MANILA, March 12 (PNA) - The Bangko Sentral ng Pilipinas kept its policy rates unchanged on Thursday but announced the withdrawal of liquidity-boosting measures that helped keep the economy afloat last year.

The withdrawal was an affirmation that the current interest rate settings remained appropriate for the country’s growth requirements but that some growth-boosting measures adopted in response to the global financial downturn had to be withdrawn at a carefully measured pace.

BSP Governor Amando M. Tetangco Jr, in his first official act six weeks after undergoing an arterial heart bypass, said the central bank’s rediscounting budget had been reduced to only P40 billion from P60 billion.

The value of loans banks put up for rediscounting purposes has also been restored to 80 percent instead of 90 percent.

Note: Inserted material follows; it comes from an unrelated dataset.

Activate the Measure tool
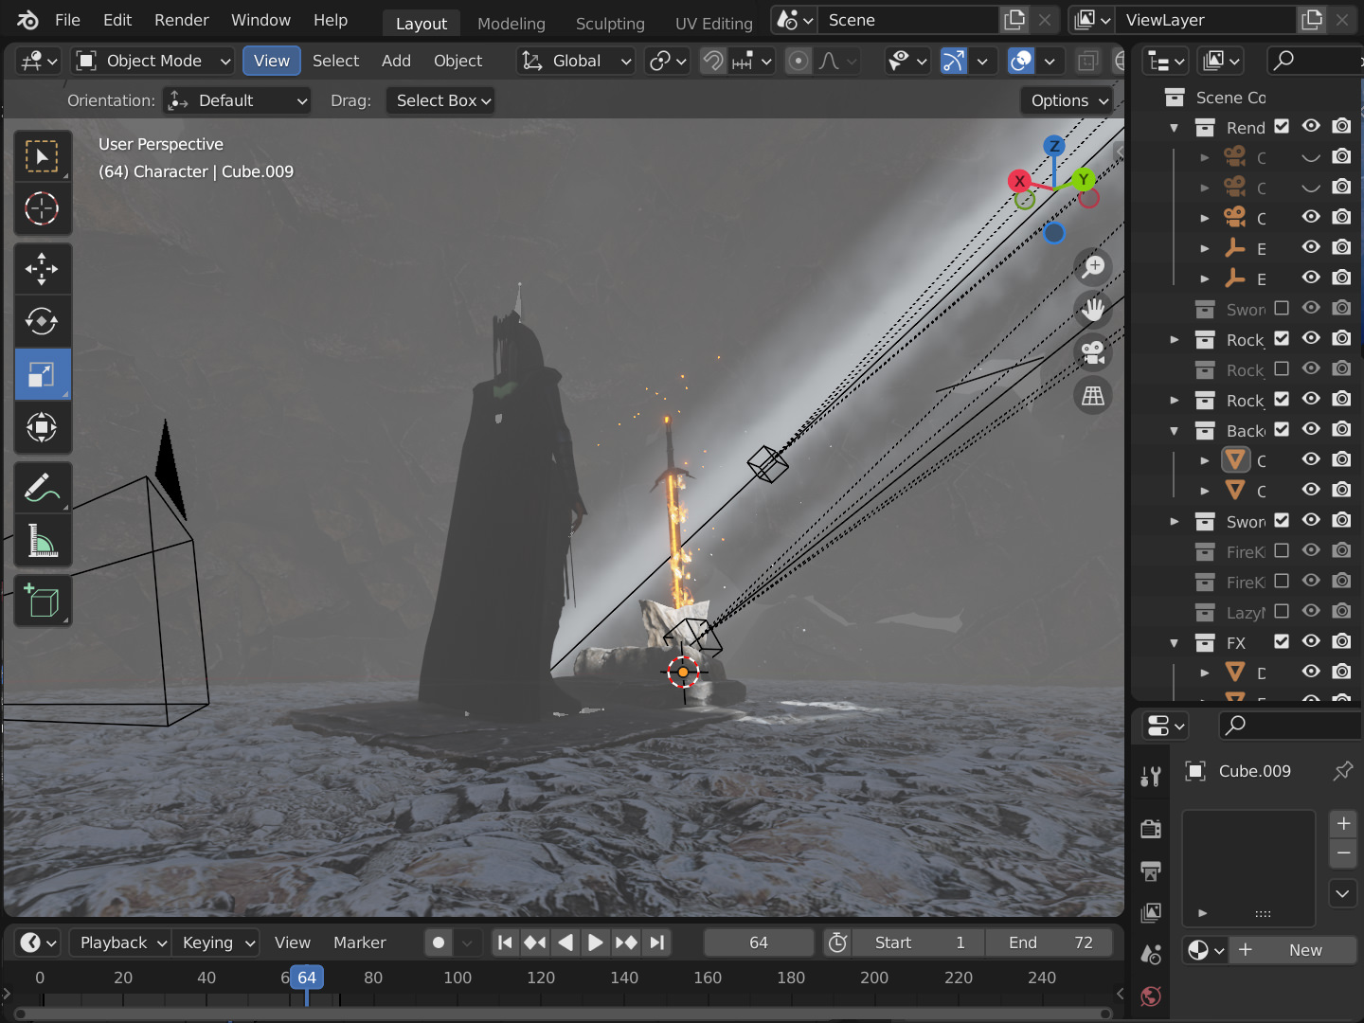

The reductions ensure moves to prevent inflation from rising at an unacceptable rate over the policy horizon as money supply is kept at a level considered appropriate for the country’s growth goal of up to 3.6 percent this year in terms of the gross domestic product (GDP).

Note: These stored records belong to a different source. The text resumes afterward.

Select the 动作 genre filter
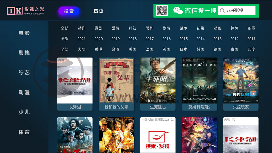272x153 pixels. pyautogui.click(x=81, y=28)
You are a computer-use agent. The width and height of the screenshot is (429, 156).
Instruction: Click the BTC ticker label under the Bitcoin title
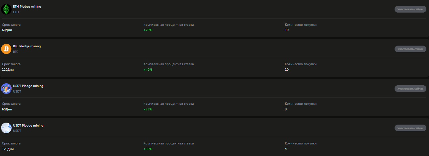point(16,52)
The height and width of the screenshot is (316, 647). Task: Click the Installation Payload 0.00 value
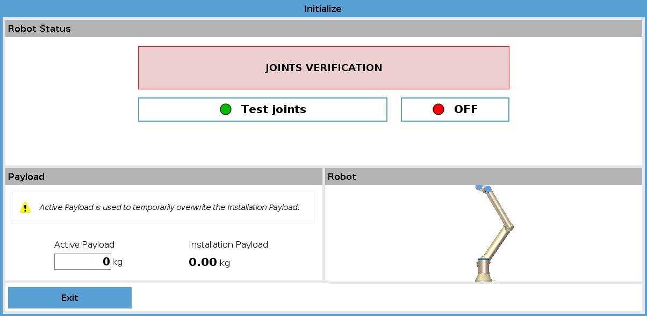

Hiking the rediscounting budget to P60 billion and maxing the rediscounting value to 90 percent previously gave the banks access to more money for lending every time they tapped the BSP rediscounting window.

With the reduction, access to peso liquidity is effectively reduced.

In addition, the rediscounting privilege has also been tightened as the BSP now requires the banks to have non-performing loan ratios only two percentage points higher than prevailing industry average whenever they approach the rediscounting window.

Under the old liquidity-boosting regime of the recent past, banks were granted a 10-percentage point leeway, which ensured many banks access to the rediscounting window.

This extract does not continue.